Le professeur émerite de la KULeuven Han Verschure, président du jury Hera depuis l’édition 2013, et Mathilde Dumas, lauréate Sustainable Architecture 2016, nous font part de leurs opinions sur les enjeux actuels dans l’architecture durable.

Le rôle central de l’architecte
Mathilde Dumas met d’abord en avant le rôle crucial de la formation des architectes. "Si l’architecte ne réfléchit pas à avoir un impact faible sur l’environnement, c’est tout le processus qui est mal engagé". Et si elle considère avoir été bien formée sur les volets environnemental et social, elle juge que le volet économique des projets est insuffisamment abordé. "C’est très difficile de mettre en pratique le volet économique dans les prémisses des projets. Pourtant, je pense qu’en termes d’architecture, les trois dimensions sont importantes pour mener à bien un projet et pour qu’on puisse parler de développement durable."

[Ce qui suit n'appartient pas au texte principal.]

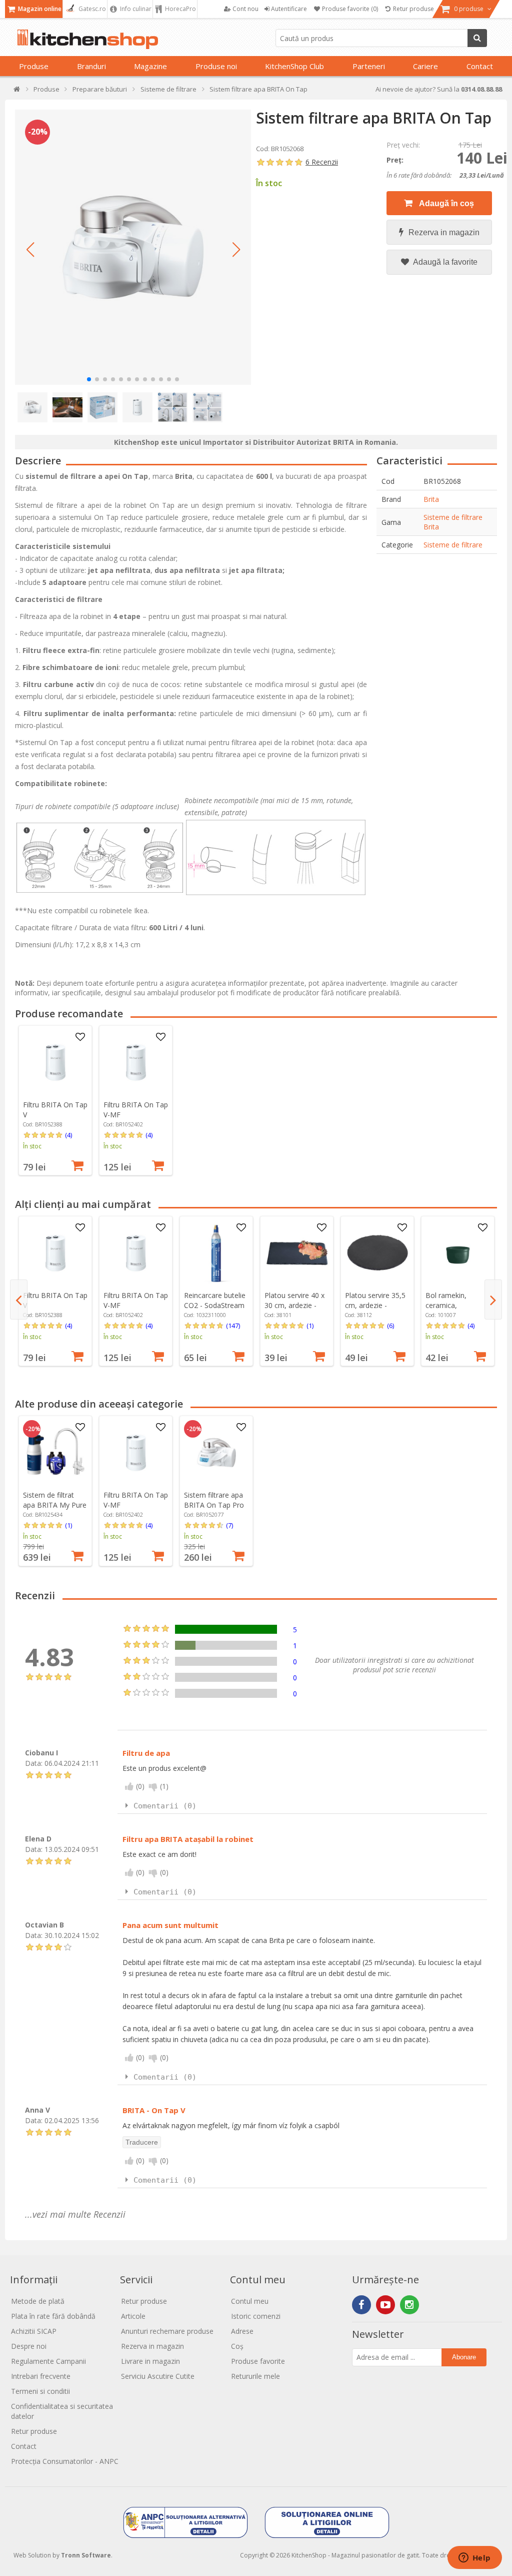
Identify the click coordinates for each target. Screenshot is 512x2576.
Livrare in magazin (150, 2361)
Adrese (242, 2331)
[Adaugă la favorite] (80, 1037)
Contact (479, 66)
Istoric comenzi (255, 2316)
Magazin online (39, 9)
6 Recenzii (322, 162)
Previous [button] (19, 1299)
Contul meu (249, 2301)
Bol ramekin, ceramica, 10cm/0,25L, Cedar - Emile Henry (456, 1310)
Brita (431, 499)
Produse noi (216, 66)
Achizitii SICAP (33, 2331)
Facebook (361, 2304)
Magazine (150, 66)
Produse (33, 66)
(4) (68, 1134)
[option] (55, 1100)
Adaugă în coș (446, 203)
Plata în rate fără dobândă (53, 2316)
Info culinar (135, 9)
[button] (30, 250)
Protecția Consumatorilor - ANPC (64, 2461)
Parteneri (368, 66)
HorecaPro (180, 9)
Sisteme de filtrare (453, 544)
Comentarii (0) (165, 1805)
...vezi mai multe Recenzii (75, 2214)
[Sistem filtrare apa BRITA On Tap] (133, 247)
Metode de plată (37, 2301)
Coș (237, 2346)
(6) (390, 1325)
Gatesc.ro (91, 9)
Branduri (91, 66)
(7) (229, 1525)
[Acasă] (17, 91)
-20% (38, 132)
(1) (310, 1325)
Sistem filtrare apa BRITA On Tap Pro (214, 1500)
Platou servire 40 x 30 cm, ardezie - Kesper (294, 1305)
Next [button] (493, 1299)
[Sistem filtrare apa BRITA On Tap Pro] (216, 1452)
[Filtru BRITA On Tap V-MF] (136, 1062)
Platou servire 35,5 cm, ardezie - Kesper (375, 1305)
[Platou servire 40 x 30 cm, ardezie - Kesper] (297, 1252)
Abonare (464, 2357)
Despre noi (28, 2346)
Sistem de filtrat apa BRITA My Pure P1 (54, 1505)
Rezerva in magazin (444, 232)
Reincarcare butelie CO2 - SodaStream (215, 1300)
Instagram (409, 2304)
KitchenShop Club (294, 66)
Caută (477, 38)
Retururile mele (255, 2376)
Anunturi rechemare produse (167, 2331)
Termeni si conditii (40, 2391)
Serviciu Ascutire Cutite (157, 2376)
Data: (33, 1762)
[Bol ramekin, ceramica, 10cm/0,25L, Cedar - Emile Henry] (458, 1252)
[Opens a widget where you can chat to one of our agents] (474, 2558)
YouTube (385, 2304)
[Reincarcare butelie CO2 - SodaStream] (216, 1252)
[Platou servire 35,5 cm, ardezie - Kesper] (377, 1252)
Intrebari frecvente (40, 2376)
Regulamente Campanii (48, 2361)
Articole (133, 2316)
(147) (233, 1325)
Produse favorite (258, 2361)
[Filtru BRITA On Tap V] (55, 1062)
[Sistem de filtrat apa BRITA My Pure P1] (55, 1452)
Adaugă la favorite (445, 262)
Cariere (425, 66)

Le quartier ou l’îlot plutôt que le bâtiment isolé
Parmi les responsabilités de l’architecte, Han Verschure souligne notamment la prise en compte de l’échelon supérieur: le quartier ou l’îlot, plutôt que le bâtiment ou les lotissements isolés en zones rurales ou suburbaines. "Il faut encourager la réflexion des architectes sur un aménagement du territoire. Les éléments urbanistiques, comme notamment la densité, la mobilité et les expériences de voisinage, qui ne se limitent guère à un logement, mais évaluent un groupement, un quartier, voir une ville entière, sont déterminants". Mathilde Dumas renchérit: "On parle de plus en plus de l’échelle communautaire, ce qui amène des questions fondamentales en termes de participation: dans un projet d’éco-quartier, comment intégrer les habitants et futurs habitants au processus? Comment intégrer une mixité sociale?"

L’ensemble du cycle de vie d’un bâtiment
Pour une considération plus globale de l’habitat, Han Verschure et Mathilde Dumas sont unanimes sur l’enjeu que représente l’étude du cycle de vie du bâtiment, ou Life Cycle Analysis (LCA). "Anticiper la démolition d’un bâtiment au moment de sa conception, ou comment il va terminer sa vie, c’est quelque chose qui est très peu abordé", remarque Mathilde Dumas. Han Verschure plaide même pour engager le principe « Cradle to Cradle ».

High- and Low-tech
Le professeur Han Verschure soulève un dernier enjeu fondamental à ses yeux : le questionnement des solutions techniques et l’apport du « low-tech ». "Il y a de fortes attentes liées aux nouvelles technologies, aux énergies renouvelables, et à ce qu’elles vont apporter comme solutions nouvelles en terme de durabilité. Mais la durabilité ne peut se limiter aux solutions de construction passive. Dans une considération technique poussée à l’extrême, l’habitat devient une capsule extraterrestre, qui enferme les habitants dans un système clos, avec interdiction d’ouvrir les fenêtres et sans ventilation naturelle : le tout contrôlé par un système domotique couteux, demandant un entretien fréquent, qui aboutit au « Sick Building Syndrome » !". Pour lui, cette conception extrême élude des éléments fondamentaux : les leçons qu'on peut tirer des méthodes traditionnelles et de notre patrimoine bâti, l’occupation et l’entretien des constructions, le mode de vie des habitants et leurs attitudes, leur sentiment de confort, leur situation économique fluctuante. Un champ de recherche encore insuffisamment exploité est celui du « low-tech » sous l’angle des changements climatiques futurs. Il cite les possibilités d’utiliser la ventilation naturelle, la capacité thermique, l’orientation, le design du bâtiment, le regroupement ou la densification des parcelles existantes, et ceci face aux différents scénarios climatiques futurs.

Plusieurs des thématiques abordées sont approfondies dans les mémoires primés au Master’s Thesis Award Sustainable Architecture. Pour en savoir plus, consultez les publications sur notre site web.

 

Qui sont Mathilde Dumas et Han Verschure ?

Mathilde Dumas

Mathilde Dumas est ingénieur architecte diplômée de l’Université de Liège et lauréate 2016 du Master Thesis Award Sustainable Architecture. Elle travaille aujourd’hui comme architecte – dessinatrice chez Patriarche.  "Avant de commencer à travailler, il faut être conscient des enjeux écologiques et de l’impact que peut avoir un architecte là-dessus. Evidemment, il y a l’enjeu économique qui prime dans la vie professionnelle, mais si on n’a pas été sensibilisé à l’école, on apportera une moins grande conscience au développement durable par la suite".
 

Han Verschure

 

Han Verschure est Professeur émérite du département Architecture, Urbanisme & Aménagement du Territoire à la KULeuven et Spécialiste en Etablissements Humains. Il préside les jurys du Master’s Thesis Award Sustainable Architecture depuis l’édition 2013.